Tradeoff Direct Exchange Feeds Consolidated SIP Feeds Normalized Multi-Asset Feed (NxCore)
Latency Lowest per venue Higher due to consolidation Low; designed for sub-ms environments
Depth Full book possible Top of book (NBBO only) Normalized depth and trades
Integration Multiple protocols, per-venue Single stream, simple Single normalized feed format

Real‑world example

A market maker subscribes to direct feeds for primary venues to minimize quote latency but uses a consolidated feed for cross-venue surveillance. With a normalized feed like NxCore, the quoting engine and risk checks can use consistent timestamps and schemas, reducing reconciliation work and improving backtest-to-live alignment.

Common mistakes

  • Buying direct feeds for every venue without the operational capacity to normalize and monitor them
  • Treating SIP latency as negligible during volatility (it can spike significantly)
  • Using different data formats for research and production, creating alignment gaps
  • Ignoring entitlements and per-exchange licensing until after integration begins

Frequently asked questions

Q: When do I need direct exchange feeds?

A: When your workflow requires venue-specific depth, the lowest possible latency, or microstructure features not available in consolidated feeds.

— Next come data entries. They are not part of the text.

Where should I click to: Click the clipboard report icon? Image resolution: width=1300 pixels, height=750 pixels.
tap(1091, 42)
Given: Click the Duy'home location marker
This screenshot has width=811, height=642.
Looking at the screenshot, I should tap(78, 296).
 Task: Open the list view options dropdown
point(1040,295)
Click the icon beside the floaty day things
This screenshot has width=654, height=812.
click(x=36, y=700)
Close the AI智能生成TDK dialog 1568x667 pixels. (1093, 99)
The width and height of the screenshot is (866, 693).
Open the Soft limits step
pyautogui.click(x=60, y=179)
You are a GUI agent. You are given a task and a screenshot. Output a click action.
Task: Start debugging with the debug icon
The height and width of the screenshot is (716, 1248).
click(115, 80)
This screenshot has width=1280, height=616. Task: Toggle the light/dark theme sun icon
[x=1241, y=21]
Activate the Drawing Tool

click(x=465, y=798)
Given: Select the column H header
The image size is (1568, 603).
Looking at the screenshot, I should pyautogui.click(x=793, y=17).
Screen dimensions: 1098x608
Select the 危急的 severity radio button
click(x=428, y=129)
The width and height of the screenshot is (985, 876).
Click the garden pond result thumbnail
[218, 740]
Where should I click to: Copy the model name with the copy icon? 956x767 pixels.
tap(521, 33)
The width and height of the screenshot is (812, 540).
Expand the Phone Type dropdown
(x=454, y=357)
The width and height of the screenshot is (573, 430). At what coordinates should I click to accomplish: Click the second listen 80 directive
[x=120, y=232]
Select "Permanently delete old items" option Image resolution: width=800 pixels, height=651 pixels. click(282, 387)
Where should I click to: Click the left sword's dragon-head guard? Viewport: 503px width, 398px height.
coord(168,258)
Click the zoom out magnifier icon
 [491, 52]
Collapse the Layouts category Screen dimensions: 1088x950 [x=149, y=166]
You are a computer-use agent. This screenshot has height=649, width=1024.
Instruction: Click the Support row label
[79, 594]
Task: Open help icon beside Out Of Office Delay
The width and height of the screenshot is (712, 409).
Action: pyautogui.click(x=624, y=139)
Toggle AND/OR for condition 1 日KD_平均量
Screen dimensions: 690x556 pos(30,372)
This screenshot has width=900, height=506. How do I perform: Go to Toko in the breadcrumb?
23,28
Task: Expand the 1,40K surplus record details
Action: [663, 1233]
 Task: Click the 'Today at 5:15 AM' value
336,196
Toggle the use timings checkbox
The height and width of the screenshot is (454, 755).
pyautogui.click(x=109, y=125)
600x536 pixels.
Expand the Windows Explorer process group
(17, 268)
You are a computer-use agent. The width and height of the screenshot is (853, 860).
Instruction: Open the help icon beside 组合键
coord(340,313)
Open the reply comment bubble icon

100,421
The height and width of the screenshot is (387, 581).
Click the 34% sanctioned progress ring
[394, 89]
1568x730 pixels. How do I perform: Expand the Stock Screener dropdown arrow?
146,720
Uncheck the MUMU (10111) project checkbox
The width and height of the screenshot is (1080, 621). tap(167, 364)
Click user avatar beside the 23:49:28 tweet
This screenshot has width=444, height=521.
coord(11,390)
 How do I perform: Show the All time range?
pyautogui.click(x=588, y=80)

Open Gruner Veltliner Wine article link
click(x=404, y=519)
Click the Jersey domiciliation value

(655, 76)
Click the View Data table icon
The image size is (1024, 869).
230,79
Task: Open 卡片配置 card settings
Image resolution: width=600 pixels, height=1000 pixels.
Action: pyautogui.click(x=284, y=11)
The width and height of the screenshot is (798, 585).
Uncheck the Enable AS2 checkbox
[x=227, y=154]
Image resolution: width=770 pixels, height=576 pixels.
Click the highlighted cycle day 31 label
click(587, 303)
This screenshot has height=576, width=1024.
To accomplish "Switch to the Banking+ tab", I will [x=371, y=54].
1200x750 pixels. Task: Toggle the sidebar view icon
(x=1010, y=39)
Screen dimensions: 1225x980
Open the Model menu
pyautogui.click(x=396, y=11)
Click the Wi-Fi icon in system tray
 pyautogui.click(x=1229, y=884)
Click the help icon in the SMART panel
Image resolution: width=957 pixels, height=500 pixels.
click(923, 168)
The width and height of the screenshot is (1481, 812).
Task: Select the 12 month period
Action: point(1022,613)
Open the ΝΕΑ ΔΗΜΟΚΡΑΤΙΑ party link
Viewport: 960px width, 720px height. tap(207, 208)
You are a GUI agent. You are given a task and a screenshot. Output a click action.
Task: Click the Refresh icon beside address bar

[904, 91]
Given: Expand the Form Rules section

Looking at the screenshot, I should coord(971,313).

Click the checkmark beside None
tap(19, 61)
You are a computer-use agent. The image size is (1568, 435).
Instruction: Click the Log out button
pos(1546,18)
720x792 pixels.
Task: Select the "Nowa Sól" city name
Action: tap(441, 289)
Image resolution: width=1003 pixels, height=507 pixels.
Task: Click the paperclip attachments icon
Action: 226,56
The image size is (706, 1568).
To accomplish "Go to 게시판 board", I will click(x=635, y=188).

Q: Can a consolidated feed ever be sufficient?

A: Yes, for surveillance, compliance, and many research tasks where NBBO is the primary signal and sub-millisecond timing isn’t required.

Q: How do normalized feeds help reduce complexity?

A: They remove downstream normalization work so research and execution share consistent schemas and timestamps. No per-venue protocol parsing.

Q: What about cost tradeoffs?

A: Direct feeds incur per-exchange fees and higher operational cost. Consolidated feeds are cheaper to onboard but may not meet execution needs. Normalized feeds sit in the middle: one integration, flat-fee possible.

Who This Is For / Who This Is NOT For

For: Trading infrastructure engineers, quant teams, market makers evaluating feed topology.

NOT for: Retail traders, dashboard-only users, low-frequency strategies.

What to do next

Map each workflow to required latency, depth, and operational capacity. Request sample data and latency information from vendors. Run a short pilot combining direct and consolidated sources, then measure reconciliation overhead and message rates.